*** Opening of Dataset records ***
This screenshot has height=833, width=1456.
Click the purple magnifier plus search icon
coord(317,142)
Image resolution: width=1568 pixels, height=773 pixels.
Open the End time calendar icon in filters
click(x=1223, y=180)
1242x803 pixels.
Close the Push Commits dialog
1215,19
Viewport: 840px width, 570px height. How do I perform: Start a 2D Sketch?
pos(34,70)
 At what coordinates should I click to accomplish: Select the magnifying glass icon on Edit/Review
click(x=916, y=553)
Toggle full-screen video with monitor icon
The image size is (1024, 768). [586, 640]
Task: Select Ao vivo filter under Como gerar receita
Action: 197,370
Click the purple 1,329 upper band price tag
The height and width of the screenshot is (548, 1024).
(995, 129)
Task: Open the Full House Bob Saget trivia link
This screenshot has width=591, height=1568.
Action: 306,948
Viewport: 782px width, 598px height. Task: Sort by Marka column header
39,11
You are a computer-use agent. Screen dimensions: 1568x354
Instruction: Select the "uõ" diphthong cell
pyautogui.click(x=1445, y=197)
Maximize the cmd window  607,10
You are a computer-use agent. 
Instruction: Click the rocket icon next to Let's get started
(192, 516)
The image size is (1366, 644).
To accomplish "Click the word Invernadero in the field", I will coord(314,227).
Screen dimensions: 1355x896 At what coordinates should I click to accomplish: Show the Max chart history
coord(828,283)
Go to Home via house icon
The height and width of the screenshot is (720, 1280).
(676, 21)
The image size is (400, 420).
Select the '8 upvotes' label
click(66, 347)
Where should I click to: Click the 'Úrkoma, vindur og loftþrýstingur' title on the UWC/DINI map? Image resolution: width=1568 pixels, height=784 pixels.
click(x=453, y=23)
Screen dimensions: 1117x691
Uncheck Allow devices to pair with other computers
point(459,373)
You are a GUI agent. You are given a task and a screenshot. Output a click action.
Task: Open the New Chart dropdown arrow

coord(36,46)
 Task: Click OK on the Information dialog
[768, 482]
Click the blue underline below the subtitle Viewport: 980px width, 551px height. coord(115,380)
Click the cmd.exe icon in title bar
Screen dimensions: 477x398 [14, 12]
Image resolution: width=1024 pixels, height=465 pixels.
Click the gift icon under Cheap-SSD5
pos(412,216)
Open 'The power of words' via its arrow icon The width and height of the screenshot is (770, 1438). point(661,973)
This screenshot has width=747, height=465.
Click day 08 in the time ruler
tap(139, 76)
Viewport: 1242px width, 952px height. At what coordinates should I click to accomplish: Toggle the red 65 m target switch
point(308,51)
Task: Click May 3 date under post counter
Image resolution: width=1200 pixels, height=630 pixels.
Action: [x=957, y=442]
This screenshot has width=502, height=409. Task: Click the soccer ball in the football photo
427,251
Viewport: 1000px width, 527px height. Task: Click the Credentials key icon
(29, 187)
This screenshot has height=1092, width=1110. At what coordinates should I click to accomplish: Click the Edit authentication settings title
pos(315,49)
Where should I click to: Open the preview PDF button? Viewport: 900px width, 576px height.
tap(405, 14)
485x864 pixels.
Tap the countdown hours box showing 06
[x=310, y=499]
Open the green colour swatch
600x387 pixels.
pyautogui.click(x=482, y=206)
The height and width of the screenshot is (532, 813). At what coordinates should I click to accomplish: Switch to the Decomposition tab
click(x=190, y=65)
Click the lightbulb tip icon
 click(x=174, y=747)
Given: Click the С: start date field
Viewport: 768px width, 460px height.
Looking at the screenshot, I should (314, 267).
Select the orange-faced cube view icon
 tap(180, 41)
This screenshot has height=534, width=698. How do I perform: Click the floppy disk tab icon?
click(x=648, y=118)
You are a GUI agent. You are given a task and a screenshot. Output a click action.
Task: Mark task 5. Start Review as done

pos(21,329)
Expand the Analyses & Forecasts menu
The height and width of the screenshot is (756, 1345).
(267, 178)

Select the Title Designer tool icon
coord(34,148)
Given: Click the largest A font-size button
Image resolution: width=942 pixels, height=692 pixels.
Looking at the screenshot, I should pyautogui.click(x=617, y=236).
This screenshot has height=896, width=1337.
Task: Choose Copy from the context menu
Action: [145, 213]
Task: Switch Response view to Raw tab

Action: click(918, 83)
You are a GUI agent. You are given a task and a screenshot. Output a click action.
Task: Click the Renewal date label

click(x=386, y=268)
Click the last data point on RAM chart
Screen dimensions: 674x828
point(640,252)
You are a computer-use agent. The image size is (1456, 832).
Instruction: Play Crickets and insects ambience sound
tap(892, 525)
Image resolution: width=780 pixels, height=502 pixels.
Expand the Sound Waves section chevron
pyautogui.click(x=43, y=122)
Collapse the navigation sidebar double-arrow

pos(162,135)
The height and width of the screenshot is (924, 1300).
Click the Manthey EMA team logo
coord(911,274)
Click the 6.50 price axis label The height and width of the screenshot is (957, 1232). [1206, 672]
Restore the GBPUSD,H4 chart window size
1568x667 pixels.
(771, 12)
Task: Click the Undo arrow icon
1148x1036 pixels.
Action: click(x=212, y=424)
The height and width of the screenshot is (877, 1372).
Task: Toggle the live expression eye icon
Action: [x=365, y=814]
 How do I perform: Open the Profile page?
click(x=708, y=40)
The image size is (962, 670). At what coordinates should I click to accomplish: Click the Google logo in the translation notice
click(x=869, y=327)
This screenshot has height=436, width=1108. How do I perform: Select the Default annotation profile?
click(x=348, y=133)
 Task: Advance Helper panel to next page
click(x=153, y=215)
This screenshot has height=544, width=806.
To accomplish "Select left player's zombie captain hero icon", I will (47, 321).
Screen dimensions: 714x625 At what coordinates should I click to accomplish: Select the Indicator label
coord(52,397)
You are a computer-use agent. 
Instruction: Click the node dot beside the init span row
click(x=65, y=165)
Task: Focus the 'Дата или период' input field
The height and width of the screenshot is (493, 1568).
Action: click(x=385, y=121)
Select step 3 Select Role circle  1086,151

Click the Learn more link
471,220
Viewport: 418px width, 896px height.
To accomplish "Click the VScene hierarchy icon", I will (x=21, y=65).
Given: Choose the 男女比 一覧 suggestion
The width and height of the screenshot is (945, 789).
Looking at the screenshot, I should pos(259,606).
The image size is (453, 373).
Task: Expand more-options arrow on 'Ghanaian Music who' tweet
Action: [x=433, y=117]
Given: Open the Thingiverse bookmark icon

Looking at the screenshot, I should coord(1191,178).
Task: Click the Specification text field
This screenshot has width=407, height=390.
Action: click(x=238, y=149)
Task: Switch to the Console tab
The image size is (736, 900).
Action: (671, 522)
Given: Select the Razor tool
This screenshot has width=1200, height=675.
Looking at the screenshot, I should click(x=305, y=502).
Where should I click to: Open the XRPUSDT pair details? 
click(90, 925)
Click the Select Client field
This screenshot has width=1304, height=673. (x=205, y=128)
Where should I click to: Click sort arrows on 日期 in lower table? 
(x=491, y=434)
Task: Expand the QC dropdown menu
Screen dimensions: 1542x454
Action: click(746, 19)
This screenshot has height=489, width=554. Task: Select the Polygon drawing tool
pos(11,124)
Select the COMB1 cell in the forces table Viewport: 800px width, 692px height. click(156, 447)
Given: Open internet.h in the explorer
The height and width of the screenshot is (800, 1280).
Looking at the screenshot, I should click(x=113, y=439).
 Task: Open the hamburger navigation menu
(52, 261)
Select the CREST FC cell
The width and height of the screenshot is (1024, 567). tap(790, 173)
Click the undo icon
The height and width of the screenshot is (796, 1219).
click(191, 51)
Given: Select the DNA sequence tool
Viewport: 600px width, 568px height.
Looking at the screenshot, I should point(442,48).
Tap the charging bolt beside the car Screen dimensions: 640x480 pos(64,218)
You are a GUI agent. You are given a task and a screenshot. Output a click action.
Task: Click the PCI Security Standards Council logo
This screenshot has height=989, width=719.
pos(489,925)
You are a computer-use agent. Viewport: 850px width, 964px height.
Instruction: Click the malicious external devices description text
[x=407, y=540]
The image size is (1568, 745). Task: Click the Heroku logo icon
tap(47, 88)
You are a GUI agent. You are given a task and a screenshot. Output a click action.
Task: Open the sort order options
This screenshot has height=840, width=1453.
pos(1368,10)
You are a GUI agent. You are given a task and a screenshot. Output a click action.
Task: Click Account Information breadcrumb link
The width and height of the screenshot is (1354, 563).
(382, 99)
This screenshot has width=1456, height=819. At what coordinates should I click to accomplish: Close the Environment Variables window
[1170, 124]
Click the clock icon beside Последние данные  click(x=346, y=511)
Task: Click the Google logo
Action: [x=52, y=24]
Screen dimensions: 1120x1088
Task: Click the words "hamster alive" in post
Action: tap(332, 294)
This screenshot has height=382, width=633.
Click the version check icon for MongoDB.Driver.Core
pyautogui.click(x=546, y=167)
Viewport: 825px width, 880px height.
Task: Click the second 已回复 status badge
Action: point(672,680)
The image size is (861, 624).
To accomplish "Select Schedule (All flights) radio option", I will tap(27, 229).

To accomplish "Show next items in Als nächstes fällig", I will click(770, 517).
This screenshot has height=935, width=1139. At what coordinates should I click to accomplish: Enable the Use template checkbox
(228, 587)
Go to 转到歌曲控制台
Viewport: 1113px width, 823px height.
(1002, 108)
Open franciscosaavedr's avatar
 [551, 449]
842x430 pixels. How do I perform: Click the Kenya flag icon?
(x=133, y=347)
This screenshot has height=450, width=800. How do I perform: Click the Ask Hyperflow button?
*** Close of Dataset records ***
• **Directions for this task**: Bring together each line above where the string "will" turns up.

• **Result below**:
To accomplish "Click the word Invernadero in the field", I will coord(314,227).
To accomplish "Select left player's zombie captain hero icon", I will (47, 321).
To accomplish "Click the VScene hierarchy icon", I will (x=21, y=65).
To accomplish "Select Schedule (All flights) radio option", I will tap(27, 229).
To accomplish "Show next items in Als nächstes fällig", I will click(770, 517).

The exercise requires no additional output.